Mal de Terre
Hubert Reeves et Frédéric Lenoir, Seuil, 2005
Dans l'essor n° 5 de 2010, Rémy Cosandey évoque le problème, probablement le plus grave – en dehors d'une guerre nucléaire – auquel l'humanité est confrontée aujourd'hui, à savoir que la planète se déglingue du fait de la croissance économique et dans l'indifférence des dirigeants politiques.

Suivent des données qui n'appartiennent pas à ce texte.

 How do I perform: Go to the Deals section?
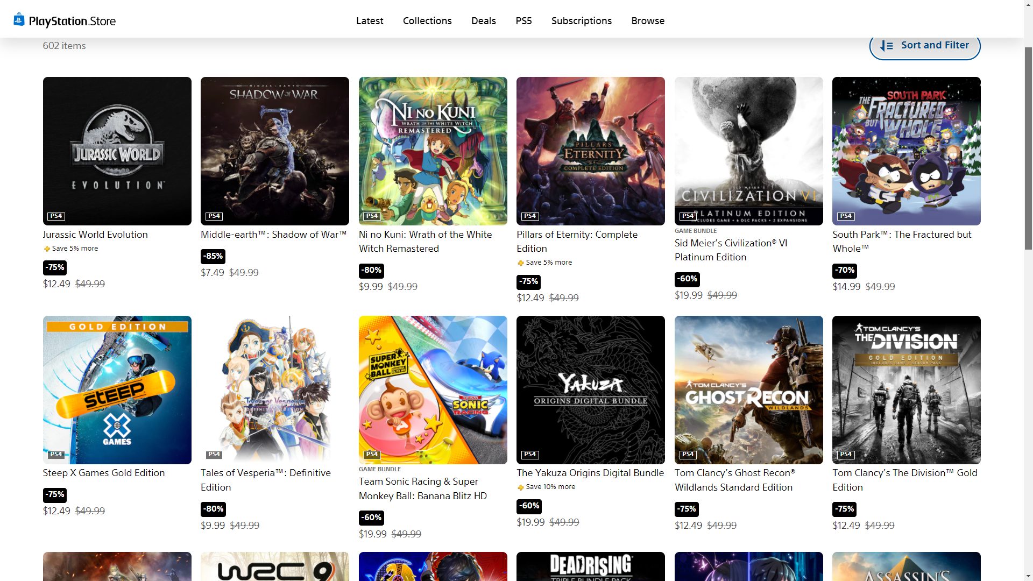pyautogui.click(x=483, y=21)
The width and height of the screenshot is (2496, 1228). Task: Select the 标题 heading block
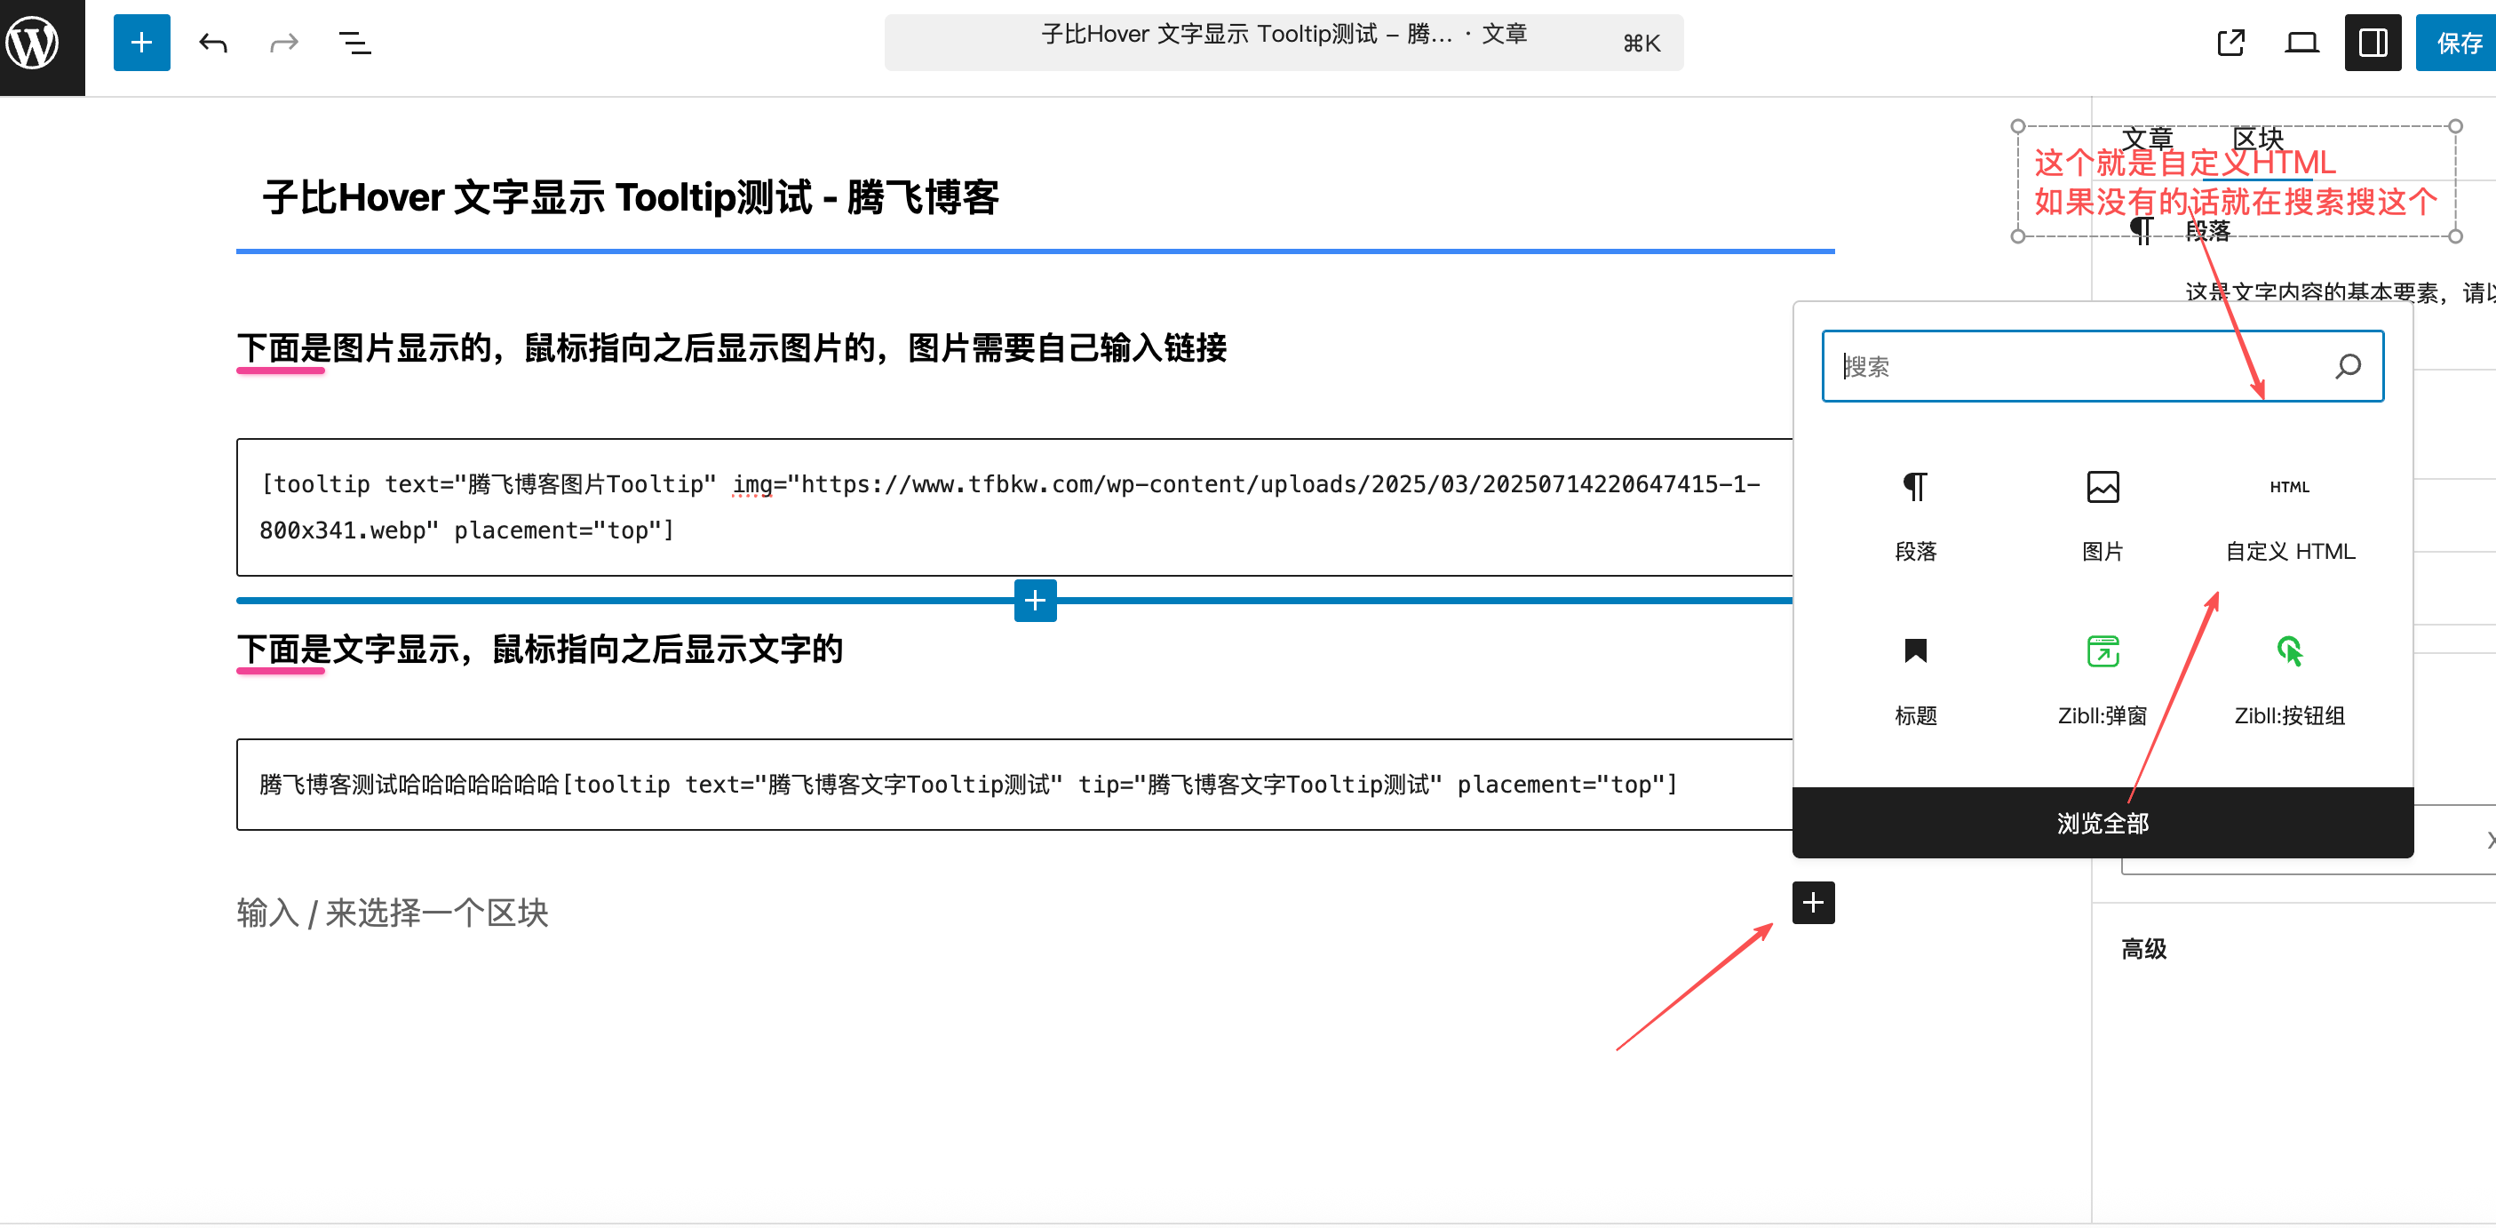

Cette question est le thème du livre de l'astrophysicien Hubert Reeves intitulé «Mal de Terre». Dans ce livre, il dialogue avec le sociologue et philosophe Frédéric Lenoir pour essayer de comprendre comment on en est arrivé là et ce qu'il y aurait lieu de faire pour que la Terre reste habitable pour les générations futures. Hubert Reeves a une connaissance très étendue et précise de l'état de la planète. Il passe en revue les problèmes de surpopulation, de perte de biodiversité, l'extinction rapide d'espèces animales, la pollution, l'empoisonnement radioactif et chimique des eaux, de l'air et des sols, les dangers imprévisibles liés aux manipulations génétiques. Même l'espace proche de la Terre est pollué par une ceinture de débris résultant des vols spatiaux. Au plan social, Reeves voit le terrorisme comme une conséquence de la pauvreté et de l'injustice. «Tout l'état d'esprit politique doit être modifié en profondeur si on veut éviter le naufrage».
Hubert Reeves place son espoir dans la prise de conscience et l'intérêt croissant des citoyens pour la cause de la planète. Il conclut par cette question pressante: «La crise planétaire contemporaine prendra-t-elle fin grâce à l'action déterminée des Terriens ou par leur disparition? La balle est encore (mais pour combien de temps?) dans notre camp».
Si le livre de d'Hubert Reeves est très bien documenté, il ne va pas assez loin, à mon avis, dans la mise en cause du système économico-politique actuel, dominé par la recherche du profit et la compétition. Ce système a malheureusement envahi la Terre entière ou presque. Contrairement à Castoriadis et Goldsmith, il n'envisage pas un retour à des sociétés de subsistance et des économies de proximité. Cela est pourtant le mode de vie le mieux adapté à notre biosphère qu'il faut voir comme un tout organique ne comprenant ni environnement ni ressources. Le mode de fonctionnement en cycles fermés est une nécessité incontournable dans notre monde fini et c'est bien le but à atteindre, si possible avant que le monde économico-industriel ne s'effondre sous le poids de ses propres contradictions.